[Dataset excerpts]
_ _ _ _ _ _ _

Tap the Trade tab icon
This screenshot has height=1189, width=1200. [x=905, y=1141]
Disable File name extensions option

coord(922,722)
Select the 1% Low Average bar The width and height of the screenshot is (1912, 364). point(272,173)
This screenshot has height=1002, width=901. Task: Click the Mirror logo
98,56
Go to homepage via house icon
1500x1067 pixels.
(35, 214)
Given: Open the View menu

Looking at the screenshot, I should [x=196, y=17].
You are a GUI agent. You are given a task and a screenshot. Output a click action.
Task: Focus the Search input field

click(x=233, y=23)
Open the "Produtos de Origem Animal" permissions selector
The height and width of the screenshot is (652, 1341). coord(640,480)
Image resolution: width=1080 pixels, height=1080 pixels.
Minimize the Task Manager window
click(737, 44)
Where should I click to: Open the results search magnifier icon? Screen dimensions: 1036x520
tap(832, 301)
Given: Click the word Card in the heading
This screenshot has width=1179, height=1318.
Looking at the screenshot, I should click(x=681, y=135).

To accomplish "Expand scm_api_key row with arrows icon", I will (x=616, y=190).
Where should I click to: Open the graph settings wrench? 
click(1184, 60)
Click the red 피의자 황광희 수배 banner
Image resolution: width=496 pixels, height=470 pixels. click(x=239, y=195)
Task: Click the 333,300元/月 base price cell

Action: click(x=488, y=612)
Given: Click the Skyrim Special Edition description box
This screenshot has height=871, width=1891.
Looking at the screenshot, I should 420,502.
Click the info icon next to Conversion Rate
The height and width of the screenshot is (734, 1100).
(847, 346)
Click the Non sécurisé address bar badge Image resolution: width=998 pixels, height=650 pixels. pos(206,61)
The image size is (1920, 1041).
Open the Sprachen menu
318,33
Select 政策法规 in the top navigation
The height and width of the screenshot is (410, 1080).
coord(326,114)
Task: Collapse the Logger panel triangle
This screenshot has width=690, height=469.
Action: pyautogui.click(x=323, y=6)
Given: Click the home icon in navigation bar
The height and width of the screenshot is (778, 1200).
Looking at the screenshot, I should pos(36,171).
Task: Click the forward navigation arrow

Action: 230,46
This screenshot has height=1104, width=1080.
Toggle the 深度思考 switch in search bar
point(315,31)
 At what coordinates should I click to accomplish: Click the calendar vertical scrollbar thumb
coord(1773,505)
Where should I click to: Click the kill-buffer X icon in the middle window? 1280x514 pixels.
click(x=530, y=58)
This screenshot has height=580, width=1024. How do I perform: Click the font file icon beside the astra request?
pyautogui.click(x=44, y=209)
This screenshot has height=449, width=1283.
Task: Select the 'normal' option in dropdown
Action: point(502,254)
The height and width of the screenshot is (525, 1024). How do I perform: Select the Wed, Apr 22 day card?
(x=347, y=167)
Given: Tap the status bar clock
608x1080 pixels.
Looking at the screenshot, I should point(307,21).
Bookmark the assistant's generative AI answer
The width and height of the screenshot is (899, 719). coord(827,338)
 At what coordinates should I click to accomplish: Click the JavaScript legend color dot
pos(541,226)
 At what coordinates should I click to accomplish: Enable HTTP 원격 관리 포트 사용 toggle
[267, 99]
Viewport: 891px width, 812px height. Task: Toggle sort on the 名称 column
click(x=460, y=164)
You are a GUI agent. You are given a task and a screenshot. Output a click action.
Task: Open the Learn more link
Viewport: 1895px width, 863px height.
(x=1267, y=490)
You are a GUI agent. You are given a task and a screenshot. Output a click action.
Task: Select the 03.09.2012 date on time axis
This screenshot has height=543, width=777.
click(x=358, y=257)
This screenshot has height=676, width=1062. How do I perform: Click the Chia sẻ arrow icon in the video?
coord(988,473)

_ _ _ _ _ _ _

◆ Assignment
Reproduce each entry precisely, so that nothing differs from the original.

◆ Task answer
Tap the Trade tab icon
This screenshot has height=1189, width=1200. [x=905, y=1141]
Disable File name extensions option

coord(922,722)
Select the 1% Low Average bar The width and height of the screenshot is (1912, 364). point(272,173)
This screenshot has height=1002, width=901. Task: Click the Mirror logo
98,56
Go to homepage via house icon
1500x1067 pixels.
(35, 214)
Given: Open the View menu

Looking at the screenshot, I should [x=196, y=17].
You are a GUI agent. You are given a task and a screenshot. Output a click action.
Task: Focus the Search input field

click(x=233, y=23)
Open the "Produtos de Origem Animal" permissions selector
The height and width of the screenshot is (652, 1341). coord(640,480)
Image resolution: width=1080 pixels, height=1080 pixels.
Minimize the Task Manager window
click(737, 44)
Where should I click to: Open the results search magnifier icon? Screen dimensions: 1036x520
tap(832, 301)
Given: Click the word Card in the heading
This screenshot has width=1179, height=1318.
Looking at the screenshot, I should click(x=681, y=135).

To accomplish "Expand scm_api_key row with arrows icon", I will (x=616, y=190).
Where should I click to: Open the graph settings wrench? 
click(1184, 60)
Click the red 피의자 황광희 수배 banner
Image resolution: width=496 pixels, height=470 pixels. click(x=239, y=195)
Task: Click the 333,300元/月 base price cell

Action: click(x=488, y=612)
Given: Click the Skyrim Special Edition description box
This screenshot has height=871, width=1891.
Looking at the screenshot, I should 420,502.
Click the info icon next to Conversion Rate
The height and width of the screenshot is (734, 1100).
(847, 346)
Click the Non sécurisé address bar badge Image resolution: width=998 pixels, height=650 pixels. pos(206,61)
The image size is (1920, 1041).
Open the Sprachen menu
318,33
Select 政策法规 in the top navigation
The height and width of the screenshot is (410, 1080).
coord(326,114)
Task: Collapse the Logger panel triangle
This screenshot has width=690, height=469.
Action: pyautogui.click(x=323, y=6)
Given: Click the home icon in navigation bar
The height and width of the screenshot is (778, 1200).
Looking at the screenshot, I should pos(36,171).
Task: Click the forward navigation arrow

Action: 230,46
This screenshot has height=1104, width=1080.
Toggle the 深度思考 switch in search bar
point(315,31)
 At what coordinates should I click to accomplish: Click the calendar vertical scrollbar thumb
coord(1773,505)
Where should I click to: Click the kill-buffer X icon in the middle window? 1280x514 pixels.
click(x=530, y=58)
This screenshot has height=580, width=1024. How do I perform: Click the font file icon beside the astra request?
pyautogui.click(x=44, y=209)
This screenshot has height=449, width=1283.
Task: Select the 'normal' option in dropdown
Action: point(502,254)
The height and width of the screenshot is (525, 1024). How do I perform: Select the Wed, Apr 22 day card?
(x=347, y=167)
Given: Tap the status bar clock
608x1080 pixels.
Looking at the screenshot, I should point(307,21).
Bookmark the assistant's generative AI answer
The width and height of the screenshot is (899, 719). coord(827,338)
 At what coordinates should I click to accomplish: Click the JavaScript legend color dot
pos(541,226)
 At what coordinates should I click to accomplish: Enable HTTP 원격 관리 포트 사용 toggle
[267, 99]
Viewport: 891px width, 812px height. Task: Toggle sort on the 名称 column
click(x=460, y=164)
You are a GUI agent. You are given a task and a screenshot. Output a click action.
Task: Open the Learn more link
Viewport: 1895px width, 863px height.
(x=1267, y=490)
You are a GUI agent. You are given a task and a screenshot. Output a click action.
Task: Select the 03.09.2012 date on time axis
This screenshot has height=543, width=777.
click(x=358, y=257)
This screenshot has height=676, width=1062. How do I perform: Click the Chia sẻ arrow icon in the video?
coord(988,473)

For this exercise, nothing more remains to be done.